The 88-year-old from Hobart is the state’s foremost authority on the sport and one of Australia’s most knowledgeable harness aficionados.
He has won awards, been an administrator, was inducted into the Tasmanian Harness Hall of Fame in 2014, awarded the Order of Australia in 2016 for services to the industry, written books, and when others write books, they come to Peter.
From the 1960s, Peter Cooley was either the Mercury’s harness racing columnist, or tips and odds expert.
He hand-delivered his contribution to the Mercury each week, and where ever he was in the world, or what was happening in his family life, he always delivered.
“I did it because I wanted to give the sport a push along,” he said.

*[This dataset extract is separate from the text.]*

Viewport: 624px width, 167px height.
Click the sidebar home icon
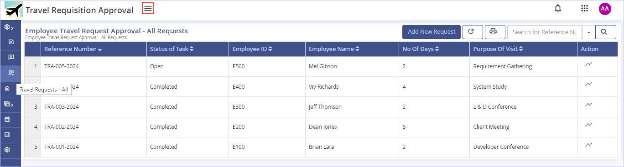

Along with pubs, horse racing is in the bloodline of the Cooley clan, so Peter didn’t stand a chance on either.
“I’ve always loved the pacer and trotter,” he said.
“They are a lovely horse and not as skittish as the thoroughbreds, they are more even tempered.
“I’ve just been brought up with it.
“When you’ve got my father, grandfather, my great grandfather and his father before him, they’ve all had horses, and pubs as well.
“On my mother’s side, my grandfather raced horses, so I’ve copped it on both sides.
“I’ve got a grandson now who’s one of the best drivers here, Charlie Castles.
“He drove three winners in Launceston the other week, three winners and a second, he just missed the fourth win.”
Peter’s pedigree harks back to the 1830s when his great, great grandfather Charles Cooley helped found horse racing in the British penal colony of Van Diemen’s Land.
Thomas Cooley established the well-known local watering hole, Cooley’s Hotel, in 1841 and a few years later bought a galloper, Swordsman, from Sir Richard Dry, Tasmania’s first native-born Premier.
“Swordsman won about 20 races for Dry. Thomas bought him and he won a race at New Norfolk called the Champions Cup in 1850,” Peter said.
“Everyone always assumed it was the forerunner to the Hobart Cup but it wasn’t.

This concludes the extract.